Financial FAQs
The International Monetary Fund has just warned that President Trump’s trade wars could cost the world’s economies some $430B in lost growth. The Washington-based organisation said the current threats made by the US and its trading partners risked lowering global growth by as much as 0.5 percent by 2020 in worldwide Gross National Product.
And NYU economist Nouriel Roubini has now jumped on the critics’ bandwagon contra the Trump tariffs with his contention that trade wars will cause rising inflation and economic uncertainty at the wrong time.
Last year was a time of ideal growth conditions, but this year? “The combination of strong growth, low inflation, and easy money implied that market volatility was low,” said Professor Roubini about 2017. “And with the yields on government bonds also very low, investors’ animal spirits were running high, boosting the price of many risky assets…Many commentators even argued that the decade of the “new mediocre” and “secular stagnation” was giving way to a new “goldilocks” phase of steady, stronger growth.”
But this year, says Roubini, for the first time in a decade the biggest risks are now stagflationary (slower growth and higher inflation). “These risks include the negative supply shock that could come from a trade war; higher oil prices, owing to politically motivated supply constraints; and inflationary domestic policies in the U.S.”
It is while President Trump has abandoned the Trans Pacific Partnership with 11 other Asian countries and Australia (who are forming their own trade partnership), and is attempting to bust up our trade alliances with the EU, Canada, and Mexico.
Although all economies would suffer from further tariff escalations, the US would find itself “as the focus of global retaliation” with a relatively higher share of its exports taxed in global markets. “It is therefore especially vulnerable,” says the IMF.
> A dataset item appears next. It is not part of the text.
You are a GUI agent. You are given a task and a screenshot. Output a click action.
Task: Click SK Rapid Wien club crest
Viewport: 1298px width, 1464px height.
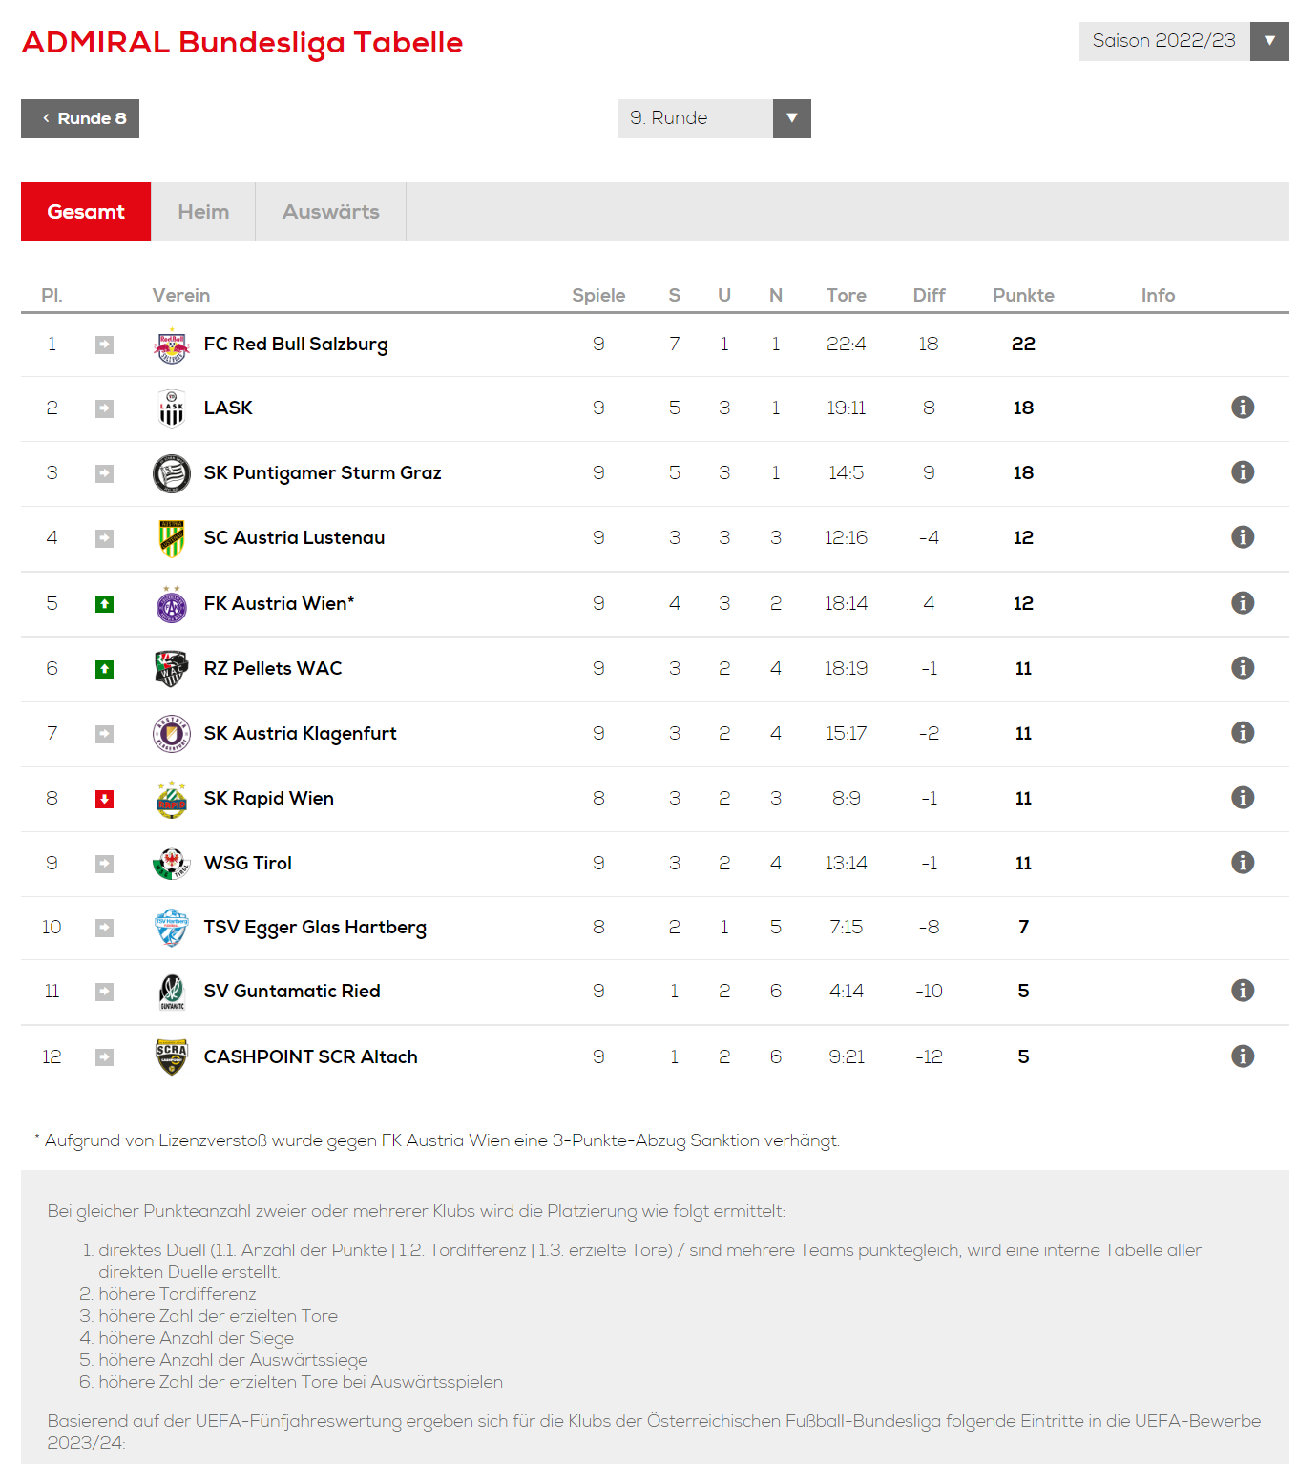(x=172, y=799)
Trump’s trade wars have escalated from $3.6 million in tariffs first imposed in January against 18 types of Chinese solar panels and washing machines to more than 10,000 products worth some $362 billion, as China, Canada and the European Union has retaliated with their own tariffs, according to the New York Times.
The Guardian says the European commission, the EU’s executive arm, warned the White House recently it would be prepared to use tariffs against as much as $300bn(£228bn) of US products should Donald Trump slap higher taxes on European automotive imports to America. The president had threatened last month to impose tariffs of 20% on imports of cars from the EU after Brussels carried through plans to tax American consumer goods – such as whiskey, cigars and Harley-Davidson motorcycles – in retaliation against US tariffs on European steel and aluminum.
This is not how to practice “The Art of the Deal”, if President Trump ever did know how. His past record of lawsuits, bankruptcies, and links to Mafia figures and Russian Oligarchs belies this. Conflating friends with enemies now pits the whole world against the US in trade matters.